As you can see I also upgraded to the beta v2 version of esptool (though I had tried it before when it wasn’t working to no avail).

I’ll report back if flashing the second one with just the above command works. One thing that might have happened is the flash got corrupted somewhere the first time I flashed it and it wasn’t until I overwrote it with the factory firmware did it then allow me to flash the image properly. I wonder if the SmartLifeRGBWController.ino.generic.bin firmware utilizes something left over from the factory firmware? Maybe the first time I flashed the FTDI module wasn’t providing enough current and so it corrupted the flash (but then why after I corrected the current problem would successive flashing wouldn’t correct it?)? Hopefully the others work on the first try!

Gotcha, the point of connecting Rx and TX without the h801 is to check the
ftdi is working on its own, but based on the clear text responses it
clearly is. So just need to work out the h801 then.

I would suggest you keep on trying and perhaps the contact got moved a bit
while fishing to corrupt it. Some people have said it can take a few
flashes (up to lots e.g. 15!) though it’s always worked for me

That is strange. The people who have had failed flashes in the past have found that it was caused by a dodgy FTDI, however given yours is from Adafruit I would be surprised if it was dodgy. If it was from a dodgy seller on Amazon who was selling something whilst claiming it was an Adafruit then that would make sense.

The same people who had these problems with flashing found that by flashing multiple times back to back (up to 15) it eventually started working successfully. You can tell if it was successful because the LEDs change their status when the flashing has worked. Maybe worth a shot if another 10minutes saves the faff of an Amazon return.

I’ve got the H801 all setup and configured in Smartthings! Thanks everyone for the help so far. Everything works as far as I can see within the Smartthings App (I’m on Android). I can control my RGB strip just as expected (I don’t have W1 or W2 connected to anything).

The problem I’m seeing now is I’ve connected my Smartthings devices to the new Google Assistant. When I tell Google to change the light to “Red” the event log for the device shows that the setColor command was called as:

setColor([hue:0, saturation:100]) command was sent to Aquarium

What this appears to do is turn off all the RGB channels and then turn on the W1 channel to 100%. The command to turn lights red from google works with my OSRAM flex strip. The event log shows setColor gets the same command

setColor([hue:0, saturation:100]) command was sent to Kitchen Sink 

I’ve tried to look into the device handler for setColor but haven’t seen where it would decided to switch to white if hue is 0 and saturation is 100. I’ll keep looking but if someone can see it right off the bat, I’d be more than appreciative.

I have a fix in place for this bug. I’ll try to release it tonight. The problem is that when value.hue is 0, that is interpreted as false (which throws off one of my if statements).

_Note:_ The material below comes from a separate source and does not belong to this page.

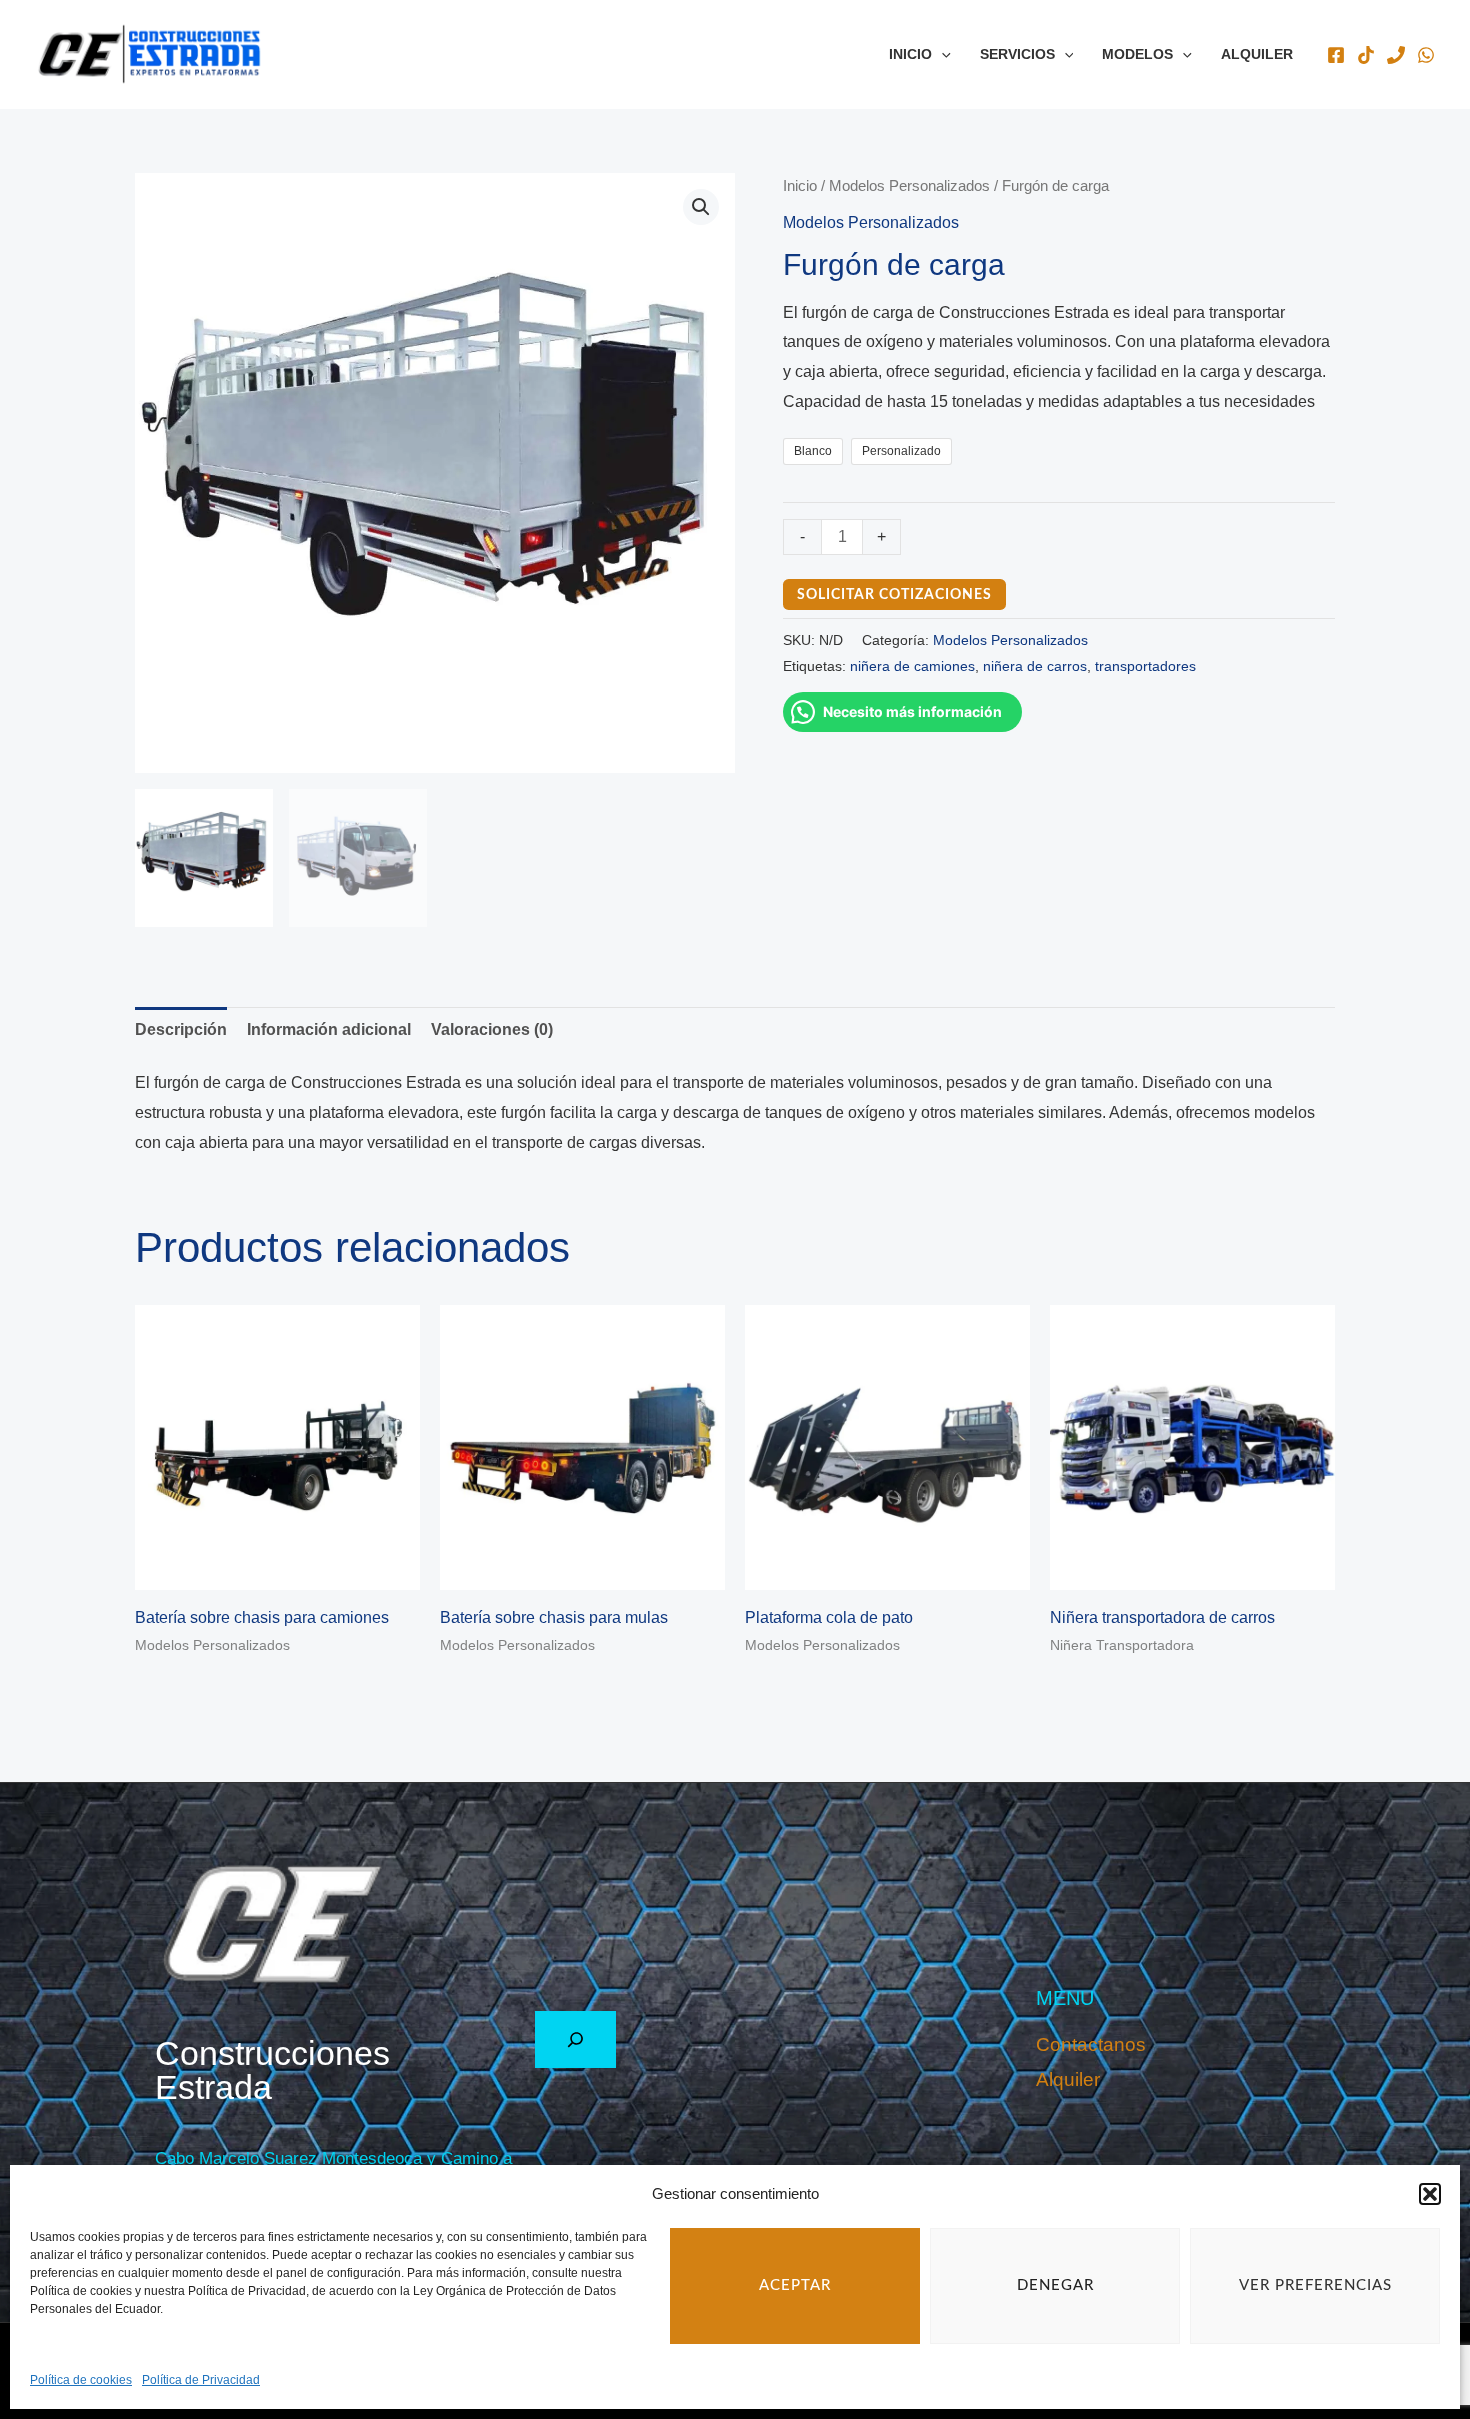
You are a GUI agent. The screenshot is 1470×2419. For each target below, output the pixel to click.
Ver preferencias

Edit: Actually, I just posted the fix, but have only partially tested it. You can try it if you would like and let me know.

Works for me!

I only applied the logic fix on line 418. Wasn’t sure what the change on line 466 with the uri = "/rgb?value=${dimmedColor.substring(1)}" being changed to uri = "/rgb?value=${dimmedColor}"

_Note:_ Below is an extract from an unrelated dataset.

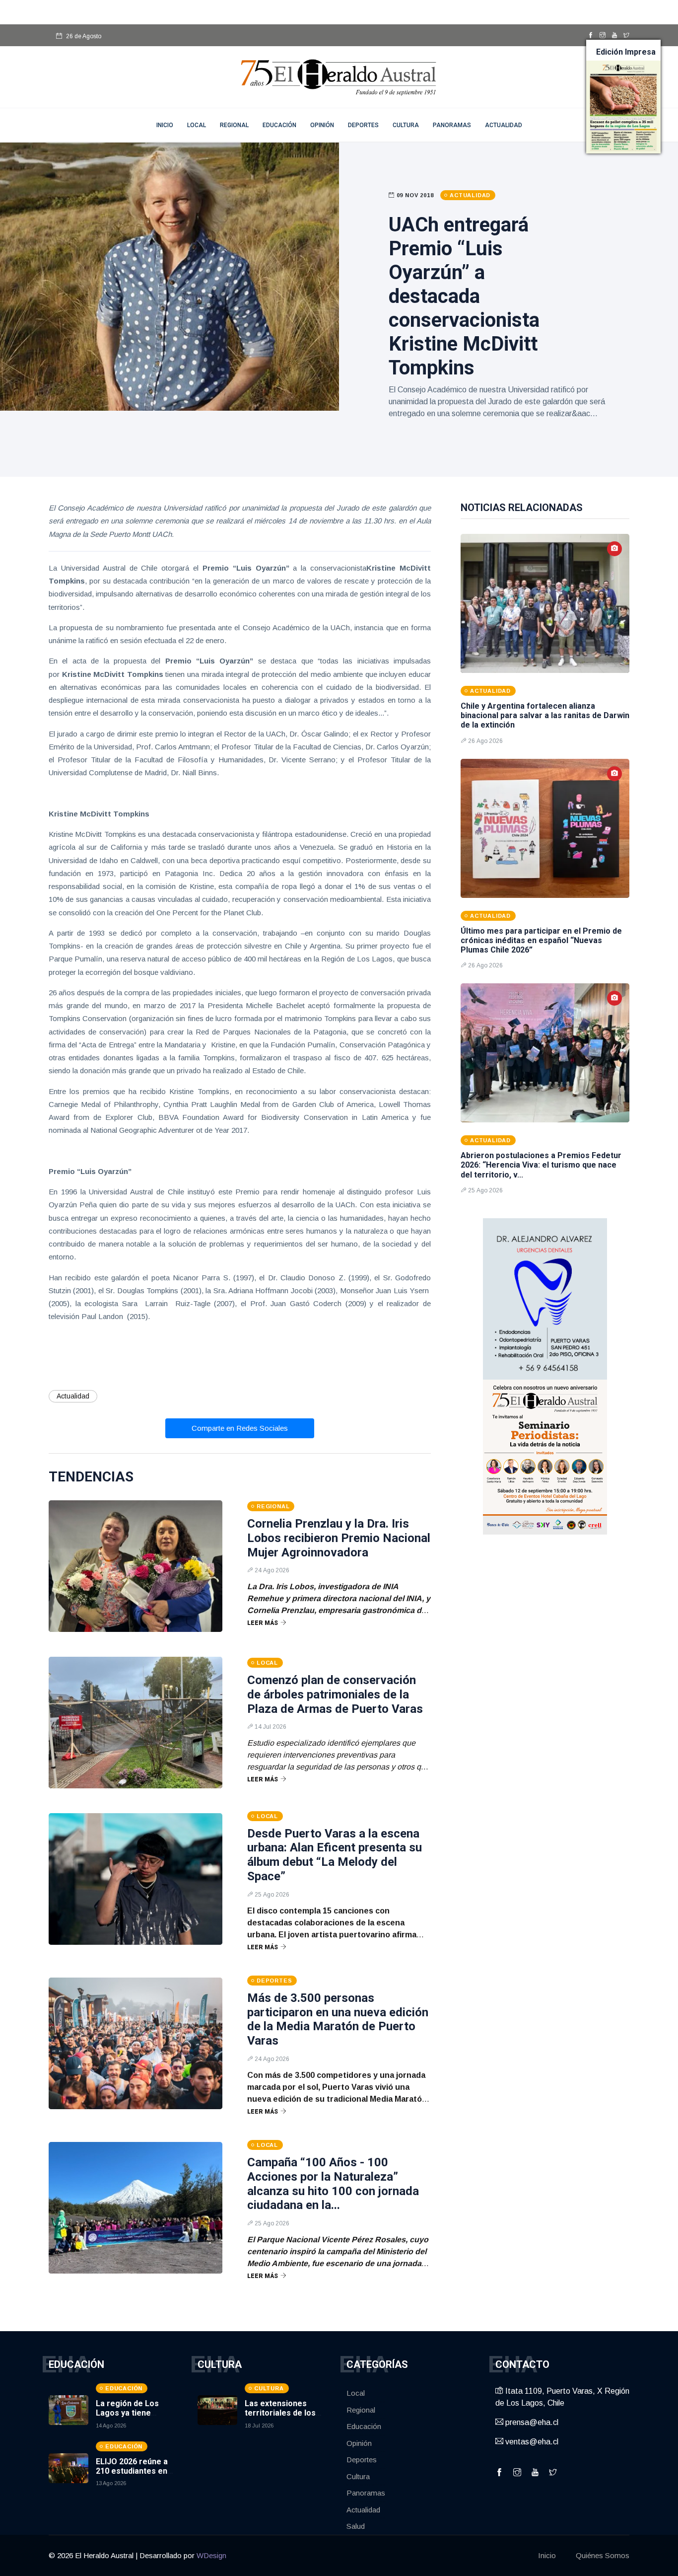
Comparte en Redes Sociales (240, 1428)
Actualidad (503, 125)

Is the .substring(1) just superfluous?

Well, I noticed that a character was getting cut off of my hex value which is why I removed it. That is the main reason it isn’t fully tested. It was initially there probably to remove the # sign in #ff00ff type of hex values, but the way things are working now it is only getting passed ff00ff (without the # sign). I need to see if there are any cases where this needs to be evaluated.